Bloomberg BNA: Which state, if any, has been the closest to addressing the taxability of telematics services?

Dillon:  I don't believe any state has been the closest because I believe that the technology surrounding the provision of telematics, the potential applications and the potential players, is still rapidly evolving.  The Internet of Things is far out in front of state sales tax policy in this regard.  However, this creates an opportunity for tax practitioners to work with Federal and state tax policy makers to educate them, and foster an environment that promotes stable growth in this area before we rush to tax it.  This same approach was employed with respect to the Internet and the ITFA. 

Bloomberg BNA: Have clients approached you regarding the sales and use tax liability for any products that they sell or are using?

Dillon:  Absolutely.  I am currently working with one of the largest and fastest growing international Telematics Service Providers to enhance their multistate sales tax compliance protocol.  This entails (1) identifying the states in which they have nexus and historical exposure, (2) cleaning up the historical exposure through voluntary disclosures and negotiated settlements of historical liabilities, (3) developing automated sales tax compliance and exemption certificate management solutions, and (4) enhancing the contract and invoice descriptions they utilize to optimize their multistate sales tax position and minimize obligations and risk (i.e., take advantage of exemptions such as those in the ITFA).  I am also working with an international Telecom company, and several cloud-based service providers that provide telematics solutions to endusers.  For these companies, I have provided or am providing the same measures to enhance their mulitistate sales tax compliance protocol.  

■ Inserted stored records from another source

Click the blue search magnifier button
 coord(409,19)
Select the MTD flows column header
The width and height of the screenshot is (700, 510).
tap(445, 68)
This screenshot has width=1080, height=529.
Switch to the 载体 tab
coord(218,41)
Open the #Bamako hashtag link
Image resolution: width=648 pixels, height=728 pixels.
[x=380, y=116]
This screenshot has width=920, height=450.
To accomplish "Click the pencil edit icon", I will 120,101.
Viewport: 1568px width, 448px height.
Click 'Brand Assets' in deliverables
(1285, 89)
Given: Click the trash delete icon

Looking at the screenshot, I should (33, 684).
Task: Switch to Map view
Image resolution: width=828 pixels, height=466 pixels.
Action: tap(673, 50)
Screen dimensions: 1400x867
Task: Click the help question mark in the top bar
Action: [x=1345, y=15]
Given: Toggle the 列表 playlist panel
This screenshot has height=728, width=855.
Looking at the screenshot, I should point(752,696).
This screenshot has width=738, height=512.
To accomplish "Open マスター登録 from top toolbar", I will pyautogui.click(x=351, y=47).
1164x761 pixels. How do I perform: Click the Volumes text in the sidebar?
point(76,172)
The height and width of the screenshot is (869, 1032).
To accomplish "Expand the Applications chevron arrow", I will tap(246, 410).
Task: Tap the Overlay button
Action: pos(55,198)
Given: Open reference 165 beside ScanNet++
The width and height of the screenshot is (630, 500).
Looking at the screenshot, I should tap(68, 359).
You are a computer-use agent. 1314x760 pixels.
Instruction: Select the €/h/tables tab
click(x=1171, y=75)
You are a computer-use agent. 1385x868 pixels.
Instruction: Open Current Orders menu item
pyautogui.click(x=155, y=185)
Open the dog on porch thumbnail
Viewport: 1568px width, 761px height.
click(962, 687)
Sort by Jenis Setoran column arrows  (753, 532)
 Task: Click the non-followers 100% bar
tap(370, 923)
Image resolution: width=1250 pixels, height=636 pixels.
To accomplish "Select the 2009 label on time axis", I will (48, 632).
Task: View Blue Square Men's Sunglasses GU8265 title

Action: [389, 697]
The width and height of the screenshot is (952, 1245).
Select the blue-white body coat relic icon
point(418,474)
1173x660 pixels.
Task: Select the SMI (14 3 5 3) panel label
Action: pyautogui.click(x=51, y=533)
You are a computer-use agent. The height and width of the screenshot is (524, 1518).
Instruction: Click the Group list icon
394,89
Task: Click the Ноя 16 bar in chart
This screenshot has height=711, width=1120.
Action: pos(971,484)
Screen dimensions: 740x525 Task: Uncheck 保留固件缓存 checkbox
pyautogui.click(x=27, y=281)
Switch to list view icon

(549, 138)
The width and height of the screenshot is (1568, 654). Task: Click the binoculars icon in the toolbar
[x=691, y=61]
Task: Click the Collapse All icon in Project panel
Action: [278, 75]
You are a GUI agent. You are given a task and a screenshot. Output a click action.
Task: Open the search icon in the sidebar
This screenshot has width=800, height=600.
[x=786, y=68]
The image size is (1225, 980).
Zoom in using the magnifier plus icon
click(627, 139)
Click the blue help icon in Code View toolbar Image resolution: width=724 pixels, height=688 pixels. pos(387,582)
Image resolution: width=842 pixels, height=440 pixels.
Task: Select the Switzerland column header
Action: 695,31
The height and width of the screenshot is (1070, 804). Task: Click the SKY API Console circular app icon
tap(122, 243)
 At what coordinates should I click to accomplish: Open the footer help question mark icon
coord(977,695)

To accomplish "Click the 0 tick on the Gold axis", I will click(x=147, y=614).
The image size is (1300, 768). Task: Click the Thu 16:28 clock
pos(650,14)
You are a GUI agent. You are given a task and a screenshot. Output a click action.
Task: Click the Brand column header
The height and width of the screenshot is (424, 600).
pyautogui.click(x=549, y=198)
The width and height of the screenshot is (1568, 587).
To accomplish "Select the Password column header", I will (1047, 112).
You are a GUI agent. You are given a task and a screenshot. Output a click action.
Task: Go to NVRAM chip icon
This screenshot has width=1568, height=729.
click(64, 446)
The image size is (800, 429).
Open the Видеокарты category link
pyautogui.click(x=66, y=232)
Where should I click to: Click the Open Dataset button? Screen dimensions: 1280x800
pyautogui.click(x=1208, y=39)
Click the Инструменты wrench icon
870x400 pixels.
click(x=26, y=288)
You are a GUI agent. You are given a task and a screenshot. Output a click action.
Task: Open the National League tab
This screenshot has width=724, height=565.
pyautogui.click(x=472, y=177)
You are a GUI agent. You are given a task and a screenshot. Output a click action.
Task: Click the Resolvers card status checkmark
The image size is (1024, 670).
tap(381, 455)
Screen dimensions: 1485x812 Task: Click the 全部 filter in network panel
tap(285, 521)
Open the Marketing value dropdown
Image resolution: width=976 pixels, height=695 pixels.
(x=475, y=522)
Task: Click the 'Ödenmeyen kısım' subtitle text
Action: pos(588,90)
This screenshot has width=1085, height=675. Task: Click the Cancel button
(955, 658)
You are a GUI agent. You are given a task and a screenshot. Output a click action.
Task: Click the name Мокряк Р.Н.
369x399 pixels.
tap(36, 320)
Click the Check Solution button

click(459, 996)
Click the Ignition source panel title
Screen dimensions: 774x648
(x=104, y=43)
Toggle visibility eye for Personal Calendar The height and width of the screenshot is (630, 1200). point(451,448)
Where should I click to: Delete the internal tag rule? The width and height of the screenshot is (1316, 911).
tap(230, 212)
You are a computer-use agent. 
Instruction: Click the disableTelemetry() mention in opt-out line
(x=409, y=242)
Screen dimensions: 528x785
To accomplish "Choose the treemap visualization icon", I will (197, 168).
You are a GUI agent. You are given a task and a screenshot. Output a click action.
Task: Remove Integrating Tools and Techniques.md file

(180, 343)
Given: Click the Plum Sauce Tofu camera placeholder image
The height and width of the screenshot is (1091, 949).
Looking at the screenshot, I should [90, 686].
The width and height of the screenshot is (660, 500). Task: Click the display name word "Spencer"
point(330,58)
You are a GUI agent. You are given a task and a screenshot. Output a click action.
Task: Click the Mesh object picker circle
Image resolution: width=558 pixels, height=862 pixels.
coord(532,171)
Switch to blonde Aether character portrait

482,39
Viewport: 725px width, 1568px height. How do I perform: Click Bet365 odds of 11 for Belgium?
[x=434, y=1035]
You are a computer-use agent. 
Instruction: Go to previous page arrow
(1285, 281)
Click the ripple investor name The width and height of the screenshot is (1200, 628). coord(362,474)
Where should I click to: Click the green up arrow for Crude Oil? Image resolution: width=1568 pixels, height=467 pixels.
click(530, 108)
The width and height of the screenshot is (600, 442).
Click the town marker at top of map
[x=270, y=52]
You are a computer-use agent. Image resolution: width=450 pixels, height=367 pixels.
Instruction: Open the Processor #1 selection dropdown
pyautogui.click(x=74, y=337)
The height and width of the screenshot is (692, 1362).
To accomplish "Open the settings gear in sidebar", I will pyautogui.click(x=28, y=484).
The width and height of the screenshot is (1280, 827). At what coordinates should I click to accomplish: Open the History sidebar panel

Bloomberg BNA:  Without much legislative or administrative guidance from states regarding the taxability of telematics, what steps should taxpayers or practitioners take to determine whether the services that they are providing or using are subject to tax?

Dillon:  I recommend that taxpayers seek the guidance from state tax practitioners. Especially when there is little guidance from states, tax practitioners that have the experience in framing the issues understand the important of asking the right questions, seeking guidance by way of analogy, and seeking guidance from their colleagues in state tax departments, with whom they have developed invaluable relationships.  The approach I tend to take involves developing a strong understanding of the facts for the taxpayer, researching the issue to see if there is any clarity or guidance - either on point or by analogy to something similar.  Next, I tend to speak with my contacts in the tax policy, audit and compliance divisions of the relevant state tax authorities.  If I am able to obtain something in writing, this may suffice, or I may pursue a ruling request from the relevant state tax authority. For the TSP that I  mentioned above, we are currently pursing this last approach in one state in which the company generates significant revenue.